そして休憩して飲んだり食べたり溜まっていたものを出したりする。大事なことだ。そこで来て満足満足した証になにか欲しくなる。そこいらにころがっている物でもかまわない、山なら石ころや木の実、海辺なら貝殻。証拠のために写真もとるだろう。
そんなところを、うまくアシストして、プロデュースしてやると、それは立派な観光産業になる、と思う。だってなにもない荒れ地にだって、アイデアと資金があれば遊園地やカジノをおっ立てて荒稼ぎしているところなんていくらでもあるでしょう。失敗して廃墟になっているところもあるけれど。
要は人の流れを作れれば良いのだ、蟻の行列みたいな。彼らは長い道のりを、仲間のフェロモンを便りに行って巣まで帰ってくる。
そんなことをとりとめもなく話した。
来た道を振り返ってみる。彼女の街は見えない。この道の向こうに古い石壁に守られた美しい街並があることは、知識のない旅人にはわからない。わからないまま突き進むの相当無謀な探検家でないと無理だろう。だから案内が必要になる。「この先、美しい景色の先に秘密の街があります」
「整備されたルートが必要です、狭い道路は少し不安です」できればバスがすれ違えるぐらいの幅がないと。密林のなかのアンコールワットにだって、大型バスで行ける時代なのだ。
「でもこの道を広げるなんて、1キロや2キロならともかく…」それこそ魔法を使っても難しい。
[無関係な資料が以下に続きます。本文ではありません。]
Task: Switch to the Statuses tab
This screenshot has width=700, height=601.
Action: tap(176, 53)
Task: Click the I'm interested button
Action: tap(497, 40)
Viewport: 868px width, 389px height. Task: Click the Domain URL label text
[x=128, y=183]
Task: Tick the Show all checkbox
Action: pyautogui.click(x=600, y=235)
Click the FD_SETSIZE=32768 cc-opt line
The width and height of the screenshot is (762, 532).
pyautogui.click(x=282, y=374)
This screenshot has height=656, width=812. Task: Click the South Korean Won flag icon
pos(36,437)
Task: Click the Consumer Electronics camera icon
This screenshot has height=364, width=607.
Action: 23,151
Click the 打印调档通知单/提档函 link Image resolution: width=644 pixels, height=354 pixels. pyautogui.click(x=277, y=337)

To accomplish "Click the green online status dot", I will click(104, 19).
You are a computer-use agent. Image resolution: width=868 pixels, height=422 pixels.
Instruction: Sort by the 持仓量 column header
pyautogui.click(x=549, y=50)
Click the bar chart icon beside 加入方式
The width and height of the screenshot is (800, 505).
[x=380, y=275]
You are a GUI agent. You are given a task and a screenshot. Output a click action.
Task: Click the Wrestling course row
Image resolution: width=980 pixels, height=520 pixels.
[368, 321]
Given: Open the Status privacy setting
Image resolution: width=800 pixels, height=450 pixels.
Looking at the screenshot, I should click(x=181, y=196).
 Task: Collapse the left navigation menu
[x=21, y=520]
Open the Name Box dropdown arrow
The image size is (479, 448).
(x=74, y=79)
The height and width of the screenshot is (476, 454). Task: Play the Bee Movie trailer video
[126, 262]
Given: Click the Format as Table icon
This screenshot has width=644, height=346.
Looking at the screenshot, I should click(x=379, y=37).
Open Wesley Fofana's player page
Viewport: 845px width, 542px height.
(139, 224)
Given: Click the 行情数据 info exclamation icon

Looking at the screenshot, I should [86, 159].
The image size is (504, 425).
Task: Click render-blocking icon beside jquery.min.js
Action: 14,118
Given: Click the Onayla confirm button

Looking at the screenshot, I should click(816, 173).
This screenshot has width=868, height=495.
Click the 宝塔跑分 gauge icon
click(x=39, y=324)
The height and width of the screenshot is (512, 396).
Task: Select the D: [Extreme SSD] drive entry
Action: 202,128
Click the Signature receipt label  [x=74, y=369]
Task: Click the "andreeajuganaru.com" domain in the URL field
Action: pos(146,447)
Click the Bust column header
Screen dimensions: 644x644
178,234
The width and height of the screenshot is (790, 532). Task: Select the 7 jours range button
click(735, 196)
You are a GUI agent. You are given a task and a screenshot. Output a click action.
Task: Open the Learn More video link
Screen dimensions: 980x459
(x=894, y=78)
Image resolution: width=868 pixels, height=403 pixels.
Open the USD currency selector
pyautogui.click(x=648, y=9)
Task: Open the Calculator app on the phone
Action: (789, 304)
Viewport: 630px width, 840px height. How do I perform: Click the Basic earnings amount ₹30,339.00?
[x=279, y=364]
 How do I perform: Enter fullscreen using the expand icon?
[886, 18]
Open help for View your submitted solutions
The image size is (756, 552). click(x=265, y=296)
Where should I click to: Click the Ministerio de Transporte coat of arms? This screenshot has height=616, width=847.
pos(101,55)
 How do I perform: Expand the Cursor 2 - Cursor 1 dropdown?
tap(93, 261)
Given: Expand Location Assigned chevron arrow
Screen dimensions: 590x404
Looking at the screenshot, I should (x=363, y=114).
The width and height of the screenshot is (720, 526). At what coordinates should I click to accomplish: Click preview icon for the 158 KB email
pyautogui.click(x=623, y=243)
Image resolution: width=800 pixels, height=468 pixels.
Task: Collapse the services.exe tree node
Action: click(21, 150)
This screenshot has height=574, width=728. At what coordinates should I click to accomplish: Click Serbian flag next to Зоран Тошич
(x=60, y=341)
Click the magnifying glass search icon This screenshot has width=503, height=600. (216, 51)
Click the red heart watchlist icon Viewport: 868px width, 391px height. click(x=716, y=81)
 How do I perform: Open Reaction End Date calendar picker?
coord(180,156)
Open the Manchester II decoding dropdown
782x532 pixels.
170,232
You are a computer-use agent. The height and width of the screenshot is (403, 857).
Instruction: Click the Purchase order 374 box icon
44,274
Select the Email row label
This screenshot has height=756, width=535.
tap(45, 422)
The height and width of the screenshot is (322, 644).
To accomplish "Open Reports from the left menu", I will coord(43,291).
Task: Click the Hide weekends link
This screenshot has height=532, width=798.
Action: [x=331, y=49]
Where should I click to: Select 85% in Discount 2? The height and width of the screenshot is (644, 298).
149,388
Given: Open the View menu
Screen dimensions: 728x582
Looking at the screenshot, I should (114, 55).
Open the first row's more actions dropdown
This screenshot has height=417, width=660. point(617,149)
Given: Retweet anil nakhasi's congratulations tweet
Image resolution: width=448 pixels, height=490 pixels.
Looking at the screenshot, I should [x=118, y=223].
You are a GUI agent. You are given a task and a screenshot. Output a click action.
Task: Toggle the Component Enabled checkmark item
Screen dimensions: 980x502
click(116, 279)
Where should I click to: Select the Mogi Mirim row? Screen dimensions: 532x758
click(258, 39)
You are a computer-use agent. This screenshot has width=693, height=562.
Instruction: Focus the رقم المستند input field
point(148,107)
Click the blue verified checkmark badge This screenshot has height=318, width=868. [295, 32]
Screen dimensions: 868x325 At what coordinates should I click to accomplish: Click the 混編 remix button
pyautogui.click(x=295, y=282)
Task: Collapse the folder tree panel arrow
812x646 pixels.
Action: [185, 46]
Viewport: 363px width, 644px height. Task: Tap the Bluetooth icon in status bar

「ですからあの機関車で客を運べばいいんですよ。見たところ崩れたようなところもないし、資材が残っているのなら線路は復活し易いのでは」
(買い付け時の注意)
詳しくふれていませんが、ダイアナは車にピクニックセットを積み込んでいました。あまり日本では見かけませんがヨーロッパでは結構マーケットで見かけることがあります。籐などのケースにカップ、ソーサー、スプーン、テイーポットなどをコンパクトに収納したものです。プレーンな実用品からこんなの持ち歩いて傷でもついたらどうすんだ的なものまでありますね。収納の仕方にも工夫が有ったりして、見ていて楽しくなるものでもあります。売りやすい物でもないのですが、ディスプレイなどに使うと見栄えがしますので店舗用にもとめていく方が時々いらっしゃいます。